To the Wall Street Journal, that hands-off approach suggests a lack of political accountability, as they editorialized today: "The White House continues to peddle the story of a driverless train wreck." The American Spectator, meanwhile, saw a "smoking gun." Other Republican members of Congress cried foul and claimed the administration was trying to cover up the report by not going public with it the moment they heard about it.
White House officials say they first learned of the IRS report in April. But the inspector general did tell the Treasury Department's general counsel in June of last year, prompting Republicans to ask why he didn't share the news with the White House or the public. It wasn't kicked up the chain of command, administration officials say, because that would have been inappropriate. "Here's the cardinal rule: You do not interfere in an independent investigation," White House senior adviser Dan Pfieffer said on CNN this weekend.
So should they have intervened earlier, or at least told the president? "Actually, that would have been just about the worst thing they could have done," New Yorker legal columnist Jeff Toobin wrote. Glenn Fine, who served as the inspector general of the Department of Justice from 2000 to 2011, told Toobin: “The thing you most want to avoid is that the White House, or anyone else, tells the I.G. what to do or contacts individuals who are being questioned in the audit and tries to influence their responses as well."
So by not telling the president, officials ensured that there would be no perception of presidential meddling in the independent investigation. Instead of covering it up, the White House was making sure everything proceeded aboveboard, even if it meant delaying recourse to the improper targeting of Tea Party groups.
Another former Justice Department inspector general wrote an Op-Ed in the Hill stating that Treasury and the IRS "followed standard practice by not sharing [the] findings," and that "it would be unprecedented in my experience for anyone outside the agency to become involved in the customary back and forth between the IG and the agency."
Watchdog groups agree, saying it would have been inappropriate for Treasury's lawyers to tell the White House, and even more so for the White House to do something about it.

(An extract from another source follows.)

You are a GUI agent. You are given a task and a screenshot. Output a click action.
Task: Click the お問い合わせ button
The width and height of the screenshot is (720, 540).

And you don't have to take their word for it. As it turns out, Republicans in Congress, including House Oversight Committee Chairman Darrell Issa, knew about the inspector general's report last year, but said nothing publicly at the time. Why not? "You don't accuse the IRS until you've had a nonpartisan, deep look. That's what the IG has done. That's why the IGs in fact exist within government," Issa told Bloomberg News last week.
So some Republicans, like Eric Cantor, are attacking the White House for letting the I.G. investigation run its course while others, like Darrell Issa, are defending their own decisions to let the investigation run its course. One has to wonder if Cantor is really arguing from good faith, or if this just another desperate attempt to find some way to implicate the White House in a mid-level bureaucratic disciplinary action.
And what would happen if the White House did actually take action before the I.G.'s report was complete? It's pretty safe to say the very same people attacking him now would be up in arms about improper political meddling in a independent investigation.